The company has been undertaking strategic initiatives to reduce costs and serve customers more efficiently. In this regard, the company introduced Competitive Improvement Program (CIP), Phase I of which was initiated in 2015, aimed at optimization of facilities and footprint reduction; product affordability; as well as reduced administrative and overhead costs. We expect these trends to boost the company’s performance in the long run.

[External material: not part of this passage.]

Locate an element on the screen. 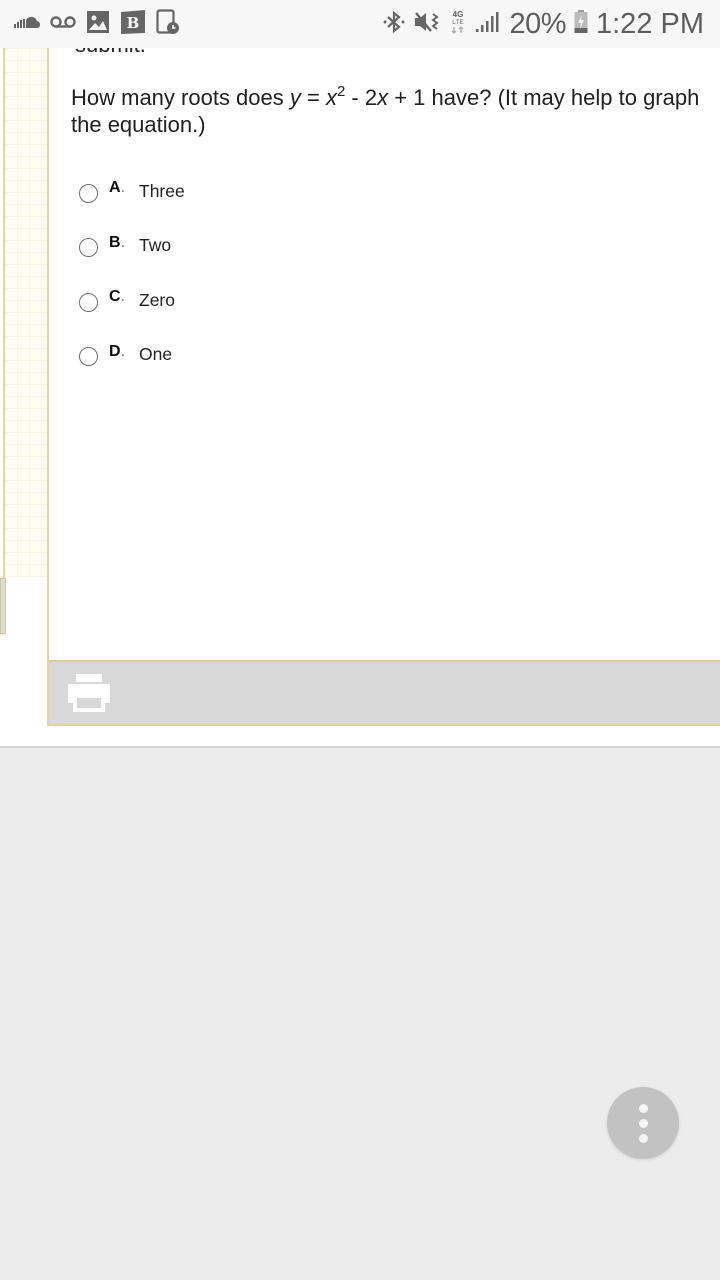 This screenshot has height=1280, width=720. battery-percent: 20% is located at coordinates (538, 24).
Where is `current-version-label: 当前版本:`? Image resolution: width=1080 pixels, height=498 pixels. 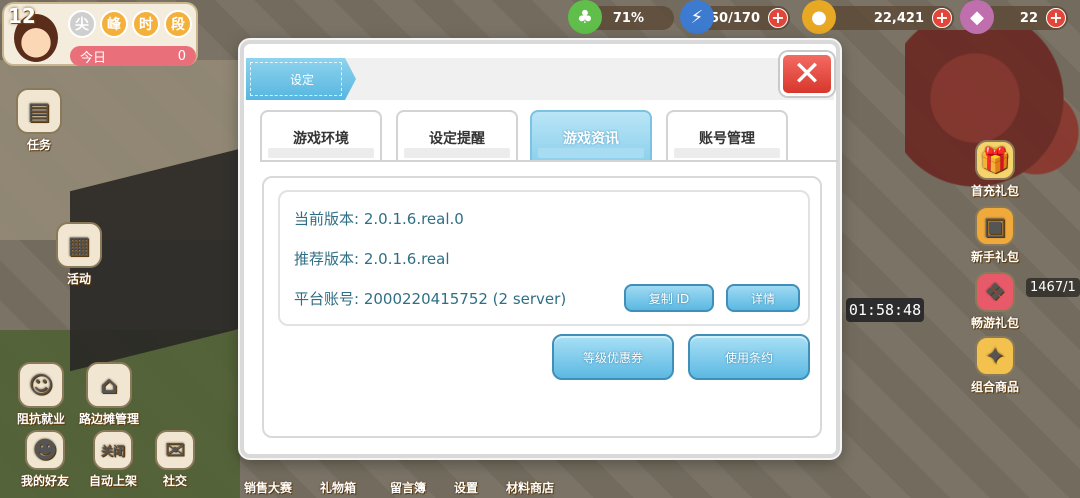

The company is striving to reduce debt levels. Aerojet Rocketdyne’s long-term debt was $581 million as of Jun 30, 2018, down from $591.4 million as of Dec 31, 2017.

Other Stocks to Consider

A few other top-ranked stocks in the same sector are Huntington Ingalls Industries, Inc. (HII - Free Report) , Engility Holdings (EGL - Free Report) and FLIR Systems, Inc. (FLIR - Free Report) . All three stocks carry a Zacks Rank #2 (Buy).

Huntington Ingalls came up with an average positive earnings surprise of 9.48% in the trailing four quarters. The Zacks Consensus Estimate for 2018 earnings improved 6.3% to $17.24 in the past 60 days.

Engility Holdings delivered an average positive earnings surprise of 19% in the preceding four quarters. The Zacks Consensus Estimate for 2018 earnings moved up 16.1% to $2.02 in the past 60 days.

FLIR Systems pulled off an average positive earnings surprise of 8.94% in the trailing four quarters. The Zacks Consensus Estimate for 2018 earnings inched up 1.4% to $2.22 in the past 60 days.